- Release date: 1991;
- Running time: 52 minutes
- Country: India
- Language: English

= Something Like a War =

Something Like a War is a 1991 Indian documentary by Deepa Dhanraj. It examines India's family planning program revolved on the gender it primarily affects: women.

== Synopsis ==
The film documents the state of reproductive rights for women in India that juxtaposes the detachment of science next to a new form of oppression for women. While examining India's family planning or population control programs, it also focuses on the coerced sterilizations (done by tubal ligation) of women in India and on the opinions of Indian women of these programs and the traditional family life of Indian women.

The film includes footage of a group of women discussing their sexuality and motherhood. The discussions between these women emphasise the challenges women face to be valued for more than their reproductive role. One woman states that women are valued only for their womb, and only if their womb produces a boy. Women in India are objectified by their sexuality and ability to reproduce. This often forces women to hide their sexuality. Once women are able to reproduce they are married off and expected to have children, often at a very young age.
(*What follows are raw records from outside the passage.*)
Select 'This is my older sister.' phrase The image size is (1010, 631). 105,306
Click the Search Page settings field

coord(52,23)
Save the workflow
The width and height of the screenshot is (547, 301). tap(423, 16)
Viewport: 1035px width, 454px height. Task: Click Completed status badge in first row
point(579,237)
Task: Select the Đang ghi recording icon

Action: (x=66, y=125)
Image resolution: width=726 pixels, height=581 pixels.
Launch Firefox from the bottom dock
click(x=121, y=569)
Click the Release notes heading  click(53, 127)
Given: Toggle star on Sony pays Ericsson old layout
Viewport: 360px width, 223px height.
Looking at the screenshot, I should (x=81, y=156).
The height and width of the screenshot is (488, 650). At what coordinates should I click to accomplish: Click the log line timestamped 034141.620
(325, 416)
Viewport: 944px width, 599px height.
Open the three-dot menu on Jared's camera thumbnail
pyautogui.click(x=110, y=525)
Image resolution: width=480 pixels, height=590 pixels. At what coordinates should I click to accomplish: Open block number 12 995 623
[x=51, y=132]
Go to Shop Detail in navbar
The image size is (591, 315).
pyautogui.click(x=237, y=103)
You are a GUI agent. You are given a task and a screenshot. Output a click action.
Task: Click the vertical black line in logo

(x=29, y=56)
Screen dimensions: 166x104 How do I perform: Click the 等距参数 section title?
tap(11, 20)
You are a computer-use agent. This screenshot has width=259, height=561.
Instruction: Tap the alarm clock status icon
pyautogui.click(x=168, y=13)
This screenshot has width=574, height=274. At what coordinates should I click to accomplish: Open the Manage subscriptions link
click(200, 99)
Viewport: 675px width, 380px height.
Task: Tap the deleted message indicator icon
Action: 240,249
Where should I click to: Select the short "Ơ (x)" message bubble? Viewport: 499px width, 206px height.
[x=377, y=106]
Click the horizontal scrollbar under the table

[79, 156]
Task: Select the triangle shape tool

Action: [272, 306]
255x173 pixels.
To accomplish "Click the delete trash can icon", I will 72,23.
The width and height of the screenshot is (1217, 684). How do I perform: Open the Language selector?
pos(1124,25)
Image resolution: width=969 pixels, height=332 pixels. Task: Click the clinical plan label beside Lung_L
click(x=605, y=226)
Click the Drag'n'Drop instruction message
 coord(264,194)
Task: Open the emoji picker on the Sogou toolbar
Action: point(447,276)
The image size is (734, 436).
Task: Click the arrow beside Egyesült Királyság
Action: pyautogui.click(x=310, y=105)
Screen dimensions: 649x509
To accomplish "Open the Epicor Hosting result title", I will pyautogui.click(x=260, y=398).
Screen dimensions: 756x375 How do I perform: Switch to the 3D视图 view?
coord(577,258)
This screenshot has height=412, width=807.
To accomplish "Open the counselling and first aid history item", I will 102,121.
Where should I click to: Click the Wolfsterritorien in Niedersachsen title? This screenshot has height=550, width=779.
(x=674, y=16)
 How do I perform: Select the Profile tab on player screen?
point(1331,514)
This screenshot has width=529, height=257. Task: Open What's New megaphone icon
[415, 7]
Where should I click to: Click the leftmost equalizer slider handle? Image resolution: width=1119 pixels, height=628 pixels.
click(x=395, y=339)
While there is pressure from families to have children, the government also exerts pressure to limit the reproduction of low-income, Dalit and Muslim women, a topic explored in the film.

== Producer ==
Filmmaker Deepa Dhanraj has been involved with the women's rights movement since 1980. She founded Yugantar, a Bangalore-based film collective that mainly focuses on producing films about women's labor and domestic conditions in the southern parts of India. Her other films include The Advocate (2007) Enough of this Silence (2008).